Tiffany C Cox, MD, Laurel J Blair, MD, Ciara R Huntington, MD, Vedra A Augenstein, MD, FACS, B. Todd Heniford, MD, FACS. Carolinas Medical Center
Introduction: Complex abdominal wall reconstruction requires a myriad of skills to tailor the method of repair. Familiarity with advanced surgical techniques for both open and laparoscopic methods is critical.
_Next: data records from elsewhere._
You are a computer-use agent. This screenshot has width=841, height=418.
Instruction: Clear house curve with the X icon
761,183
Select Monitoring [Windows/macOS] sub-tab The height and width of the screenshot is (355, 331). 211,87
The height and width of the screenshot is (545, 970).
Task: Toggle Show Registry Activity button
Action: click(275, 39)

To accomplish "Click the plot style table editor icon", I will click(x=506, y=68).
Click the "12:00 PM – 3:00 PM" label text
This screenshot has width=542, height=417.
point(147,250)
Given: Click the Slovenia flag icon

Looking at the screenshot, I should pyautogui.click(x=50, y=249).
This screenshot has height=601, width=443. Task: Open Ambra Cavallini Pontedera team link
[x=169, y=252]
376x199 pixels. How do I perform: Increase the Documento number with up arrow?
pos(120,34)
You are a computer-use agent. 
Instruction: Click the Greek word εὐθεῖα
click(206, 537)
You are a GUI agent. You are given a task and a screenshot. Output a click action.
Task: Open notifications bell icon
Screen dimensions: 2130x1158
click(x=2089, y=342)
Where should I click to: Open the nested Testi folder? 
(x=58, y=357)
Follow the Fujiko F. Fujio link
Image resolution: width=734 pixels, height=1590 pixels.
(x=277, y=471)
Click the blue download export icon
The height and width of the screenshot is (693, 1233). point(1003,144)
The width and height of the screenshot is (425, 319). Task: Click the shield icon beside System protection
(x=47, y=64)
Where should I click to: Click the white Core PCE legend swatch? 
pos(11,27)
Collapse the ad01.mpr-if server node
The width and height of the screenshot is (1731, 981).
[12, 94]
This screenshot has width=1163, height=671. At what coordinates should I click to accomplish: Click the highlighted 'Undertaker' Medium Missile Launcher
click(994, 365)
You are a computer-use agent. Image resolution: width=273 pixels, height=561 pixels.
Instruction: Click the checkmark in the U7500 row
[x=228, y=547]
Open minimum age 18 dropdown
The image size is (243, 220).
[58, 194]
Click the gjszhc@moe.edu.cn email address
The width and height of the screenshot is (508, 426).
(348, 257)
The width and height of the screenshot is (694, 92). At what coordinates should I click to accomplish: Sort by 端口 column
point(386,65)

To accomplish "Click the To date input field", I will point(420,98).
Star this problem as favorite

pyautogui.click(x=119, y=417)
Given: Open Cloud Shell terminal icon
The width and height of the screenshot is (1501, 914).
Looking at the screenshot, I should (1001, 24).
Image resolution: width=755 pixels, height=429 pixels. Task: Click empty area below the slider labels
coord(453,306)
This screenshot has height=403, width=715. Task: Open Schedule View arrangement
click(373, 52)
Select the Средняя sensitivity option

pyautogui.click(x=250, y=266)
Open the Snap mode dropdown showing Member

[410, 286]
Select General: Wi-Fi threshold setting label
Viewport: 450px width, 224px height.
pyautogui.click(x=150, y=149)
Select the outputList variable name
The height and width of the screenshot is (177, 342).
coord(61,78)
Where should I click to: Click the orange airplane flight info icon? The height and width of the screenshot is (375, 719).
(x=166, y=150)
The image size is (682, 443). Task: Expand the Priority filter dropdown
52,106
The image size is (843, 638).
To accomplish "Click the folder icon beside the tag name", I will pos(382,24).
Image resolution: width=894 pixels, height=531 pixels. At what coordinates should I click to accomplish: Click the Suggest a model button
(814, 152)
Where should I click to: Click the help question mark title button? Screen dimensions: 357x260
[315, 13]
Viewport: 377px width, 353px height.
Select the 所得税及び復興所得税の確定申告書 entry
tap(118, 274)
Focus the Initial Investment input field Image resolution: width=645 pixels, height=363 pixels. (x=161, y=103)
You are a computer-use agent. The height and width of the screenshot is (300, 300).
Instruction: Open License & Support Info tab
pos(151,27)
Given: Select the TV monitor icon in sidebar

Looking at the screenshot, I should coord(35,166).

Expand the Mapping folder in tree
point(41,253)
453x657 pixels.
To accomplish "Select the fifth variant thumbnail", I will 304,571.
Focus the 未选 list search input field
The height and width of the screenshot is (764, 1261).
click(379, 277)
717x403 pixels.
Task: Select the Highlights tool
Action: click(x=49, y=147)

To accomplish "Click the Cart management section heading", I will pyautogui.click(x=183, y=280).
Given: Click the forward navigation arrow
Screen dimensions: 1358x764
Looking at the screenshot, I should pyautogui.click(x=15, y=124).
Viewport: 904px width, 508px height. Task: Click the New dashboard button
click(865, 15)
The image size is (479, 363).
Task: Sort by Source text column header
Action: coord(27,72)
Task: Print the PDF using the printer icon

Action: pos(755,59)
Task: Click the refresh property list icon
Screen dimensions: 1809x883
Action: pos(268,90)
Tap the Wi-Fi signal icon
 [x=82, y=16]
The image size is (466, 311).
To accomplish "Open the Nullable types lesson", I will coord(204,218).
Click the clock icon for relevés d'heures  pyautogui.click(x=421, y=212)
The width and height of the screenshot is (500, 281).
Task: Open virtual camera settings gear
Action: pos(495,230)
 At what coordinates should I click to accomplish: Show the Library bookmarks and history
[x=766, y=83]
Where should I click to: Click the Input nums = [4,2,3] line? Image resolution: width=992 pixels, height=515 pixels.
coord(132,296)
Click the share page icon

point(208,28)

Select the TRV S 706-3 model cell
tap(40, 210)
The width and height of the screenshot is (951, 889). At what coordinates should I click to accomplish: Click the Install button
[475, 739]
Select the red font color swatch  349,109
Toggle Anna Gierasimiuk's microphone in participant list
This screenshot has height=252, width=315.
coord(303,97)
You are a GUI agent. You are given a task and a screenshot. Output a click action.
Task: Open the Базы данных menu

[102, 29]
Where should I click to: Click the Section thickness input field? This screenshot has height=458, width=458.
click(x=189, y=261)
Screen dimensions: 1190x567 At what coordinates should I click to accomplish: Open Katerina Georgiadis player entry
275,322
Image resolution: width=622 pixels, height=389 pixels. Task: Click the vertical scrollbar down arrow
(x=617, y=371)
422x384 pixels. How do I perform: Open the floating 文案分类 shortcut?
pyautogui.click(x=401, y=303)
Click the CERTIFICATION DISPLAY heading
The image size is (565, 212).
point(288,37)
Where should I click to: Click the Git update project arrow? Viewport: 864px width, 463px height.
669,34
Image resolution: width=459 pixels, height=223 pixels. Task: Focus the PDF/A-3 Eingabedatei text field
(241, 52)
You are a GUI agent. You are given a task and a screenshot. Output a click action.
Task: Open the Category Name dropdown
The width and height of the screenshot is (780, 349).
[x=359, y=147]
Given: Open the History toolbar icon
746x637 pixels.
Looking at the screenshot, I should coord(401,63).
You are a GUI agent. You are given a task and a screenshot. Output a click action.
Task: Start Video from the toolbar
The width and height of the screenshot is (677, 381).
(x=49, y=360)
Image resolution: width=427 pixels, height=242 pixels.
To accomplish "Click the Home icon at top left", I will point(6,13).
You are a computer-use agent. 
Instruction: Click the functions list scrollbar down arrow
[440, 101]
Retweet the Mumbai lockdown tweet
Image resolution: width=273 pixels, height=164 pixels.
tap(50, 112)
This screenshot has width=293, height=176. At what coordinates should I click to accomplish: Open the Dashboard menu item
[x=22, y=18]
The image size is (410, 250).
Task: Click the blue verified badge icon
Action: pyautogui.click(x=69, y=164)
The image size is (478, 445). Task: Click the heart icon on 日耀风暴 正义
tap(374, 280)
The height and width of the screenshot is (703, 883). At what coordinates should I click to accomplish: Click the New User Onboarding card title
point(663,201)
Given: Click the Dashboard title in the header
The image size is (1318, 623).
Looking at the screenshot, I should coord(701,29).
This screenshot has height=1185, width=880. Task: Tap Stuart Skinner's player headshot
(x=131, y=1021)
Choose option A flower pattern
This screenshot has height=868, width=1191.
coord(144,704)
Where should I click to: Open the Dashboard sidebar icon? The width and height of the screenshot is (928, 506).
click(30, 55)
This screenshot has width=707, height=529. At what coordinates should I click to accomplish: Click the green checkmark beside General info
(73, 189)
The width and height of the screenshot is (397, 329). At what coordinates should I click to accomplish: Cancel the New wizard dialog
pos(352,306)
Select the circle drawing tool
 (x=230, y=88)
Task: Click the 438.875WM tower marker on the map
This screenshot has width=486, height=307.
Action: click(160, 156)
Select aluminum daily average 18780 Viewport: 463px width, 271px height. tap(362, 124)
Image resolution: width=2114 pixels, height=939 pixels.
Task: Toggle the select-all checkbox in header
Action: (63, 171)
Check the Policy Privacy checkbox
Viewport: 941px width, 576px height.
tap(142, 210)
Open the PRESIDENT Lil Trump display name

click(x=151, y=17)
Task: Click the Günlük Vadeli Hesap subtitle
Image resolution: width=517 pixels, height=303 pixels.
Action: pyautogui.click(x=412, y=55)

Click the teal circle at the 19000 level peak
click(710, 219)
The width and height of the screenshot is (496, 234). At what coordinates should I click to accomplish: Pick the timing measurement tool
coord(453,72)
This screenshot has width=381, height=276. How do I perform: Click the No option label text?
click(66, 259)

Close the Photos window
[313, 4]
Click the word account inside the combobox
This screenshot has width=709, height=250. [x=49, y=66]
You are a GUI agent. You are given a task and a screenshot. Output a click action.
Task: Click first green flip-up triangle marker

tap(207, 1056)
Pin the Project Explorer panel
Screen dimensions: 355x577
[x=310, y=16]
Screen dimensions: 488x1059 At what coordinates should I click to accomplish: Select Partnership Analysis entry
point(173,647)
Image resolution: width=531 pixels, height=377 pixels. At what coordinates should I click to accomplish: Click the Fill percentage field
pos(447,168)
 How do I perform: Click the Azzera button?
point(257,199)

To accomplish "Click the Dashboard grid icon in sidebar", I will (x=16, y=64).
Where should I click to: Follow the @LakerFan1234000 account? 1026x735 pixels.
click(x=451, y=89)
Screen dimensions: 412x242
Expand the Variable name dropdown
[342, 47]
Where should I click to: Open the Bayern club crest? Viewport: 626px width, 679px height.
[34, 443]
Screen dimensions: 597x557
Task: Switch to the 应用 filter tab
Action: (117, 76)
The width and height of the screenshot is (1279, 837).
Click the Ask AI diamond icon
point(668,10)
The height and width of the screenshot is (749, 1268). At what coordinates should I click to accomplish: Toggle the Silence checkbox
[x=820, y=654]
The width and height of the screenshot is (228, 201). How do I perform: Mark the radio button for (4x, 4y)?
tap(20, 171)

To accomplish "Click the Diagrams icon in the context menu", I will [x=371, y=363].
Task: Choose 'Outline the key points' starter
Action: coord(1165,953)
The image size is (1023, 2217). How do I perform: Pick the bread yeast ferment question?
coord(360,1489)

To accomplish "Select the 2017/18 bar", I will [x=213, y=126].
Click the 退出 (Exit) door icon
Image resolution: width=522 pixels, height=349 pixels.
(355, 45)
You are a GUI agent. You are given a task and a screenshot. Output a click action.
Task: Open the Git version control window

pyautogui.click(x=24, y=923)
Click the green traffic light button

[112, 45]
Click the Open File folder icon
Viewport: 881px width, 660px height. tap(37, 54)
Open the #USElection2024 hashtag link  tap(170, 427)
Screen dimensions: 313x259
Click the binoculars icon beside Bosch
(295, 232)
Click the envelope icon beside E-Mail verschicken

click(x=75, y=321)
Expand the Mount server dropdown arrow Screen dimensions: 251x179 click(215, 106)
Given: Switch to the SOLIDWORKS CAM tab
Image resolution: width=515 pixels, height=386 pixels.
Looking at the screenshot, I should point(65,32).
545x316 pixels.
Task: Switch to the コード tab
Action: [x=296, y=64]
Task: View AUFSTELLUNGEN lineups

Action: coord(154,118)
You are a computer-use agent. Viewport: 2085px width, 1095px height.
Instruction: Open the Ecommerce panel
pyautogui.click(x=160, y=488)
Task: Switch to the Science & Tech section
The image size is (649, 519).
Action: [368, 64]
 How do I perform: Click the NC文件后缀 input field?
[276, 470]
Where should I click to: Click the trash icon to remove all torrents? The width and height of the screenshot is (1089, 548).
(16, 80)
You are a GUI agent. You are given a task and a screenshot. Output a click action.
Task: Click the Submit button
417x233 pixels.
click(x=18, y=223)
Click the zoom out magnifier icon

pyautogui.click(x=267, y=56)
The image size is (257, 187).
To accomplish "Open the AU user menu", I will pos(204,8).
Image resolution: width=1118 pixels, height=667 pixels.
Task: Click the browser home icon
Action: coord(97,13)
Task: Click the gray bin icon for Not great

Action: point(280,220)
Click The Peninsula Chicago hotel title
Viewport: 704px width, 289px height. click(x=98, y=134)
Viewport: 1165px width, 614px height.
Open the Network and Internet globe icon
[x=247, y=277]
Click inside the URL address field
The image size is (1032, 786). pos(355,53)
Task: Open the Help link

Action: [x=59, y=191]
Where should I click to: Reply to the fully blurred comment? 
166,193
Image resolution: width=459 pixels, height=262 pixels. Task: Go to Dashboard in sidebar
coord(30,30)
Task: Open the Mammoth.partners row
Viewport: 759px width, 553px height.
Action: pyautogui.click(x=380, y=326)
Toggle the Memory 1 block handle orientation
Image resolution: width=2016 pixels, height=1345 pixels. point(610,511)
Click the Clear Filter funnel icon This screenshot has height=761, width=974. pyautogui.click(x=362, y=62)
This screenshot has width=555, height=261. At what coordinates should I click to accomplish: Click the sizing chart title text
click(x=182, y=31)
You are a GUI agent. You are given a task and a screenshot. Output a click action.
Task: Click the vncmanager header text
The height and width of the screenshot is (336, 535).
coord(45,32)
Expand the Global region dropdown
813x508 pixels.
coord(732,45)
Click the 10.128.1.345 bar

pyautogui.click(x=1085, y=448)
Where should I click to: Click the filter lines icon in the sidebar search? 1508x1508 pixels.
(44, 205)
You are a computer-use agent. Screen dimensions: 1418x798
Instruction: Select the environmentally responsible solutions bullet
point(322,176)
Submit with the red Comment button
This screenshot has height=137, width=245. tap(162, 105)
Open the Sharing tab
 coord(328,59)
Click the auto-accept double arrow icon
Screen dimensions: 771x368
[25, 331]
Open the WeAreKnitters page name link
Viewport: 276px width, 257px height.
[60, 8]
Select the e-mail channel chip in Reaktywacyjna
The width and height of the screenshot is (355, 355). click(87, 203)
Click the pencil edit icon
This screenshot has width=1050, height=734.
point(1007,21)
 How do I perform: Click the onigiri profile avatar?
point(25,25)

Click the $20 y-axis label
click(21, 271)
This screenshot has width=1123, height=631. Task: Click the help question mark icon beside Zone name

Deciding when to perform open hernia repair and what type of myofascial release to perform to obtain midline closure requires good understanding of abdominal wall anatomy and can be well demonstrated in the TAR approach.
Case Description: A 66 year-old man with a history of diabetes mellitus, remote tobacco use, and a body mass index of 30 kg/m2 presented to our hernia referral center for evaluation of a complex ventral incisional hernia. The patient developed the hernia after undergoing a right hemicolectomy for reported perforated appendicitis in April 2013 at an outside facility. His recovery was complicated by extensive wound dehiscence requiring exploratory laparotomy, delayed primary closure of both fascia and skin necessitating the use of biologic mesh for eventual closure. On examination, the patient had an abdominal bulge and eventration of the mesh was noted on computed tomography with a defect size of 310cm2. Functionally, this was an abdominal wall hernia. After a thorough preoperative consultation, work up, and consent, the patient was taken to the operating room for open incisional hernia repair utilizing the TAR approach.
Description of TAR Procedure: After complete dissection of the excess skin and tissues overlying the hernia, the defect is visualized in its entirety. Entry into the retromuscular location is best accessed in the native tissue of the suprapubic region. Dissection into this avascular plane reveals the point of incision to expose the transversalis. The transversalis is then divided caudally into the space of Reitzus and continued cranially in the subxiphoid region above the falciform ligament. The divided transversalis is then bluntly dissected off the underlying fascia. These steps are repeated on the opposite side. Closure of the posterior sheath isolates abdominal contents from the mesh. The fascial defect is measured to select appropriate mesh size. Clamp placement in the midpoint of the mesh allows for a constant point of reference to avoid disproportionate mesh coverage during fixation. Complete mesh fixation is accomplished through a sequence of opposing counter-tension placement of transfascial sutures. Fascial closure commences in the subxiphoid region by marking out diastasis for incorporation in closure; intraoperative marking allows better cosmetic results while preventing rolling in of the fascia. Minimal subcutaneous flaps are created to allow advancement of skin midline. Talc is used for reduction in seroma formation. Interrupted deep dermal closure is performed with staple closure of the skin.
Discussion: The TAR repair is an elegant technique that is employed to gain midline approximation in complex hernias. Minimal subcutaneous dissection makes this component separation attractive when considering potential wound infections.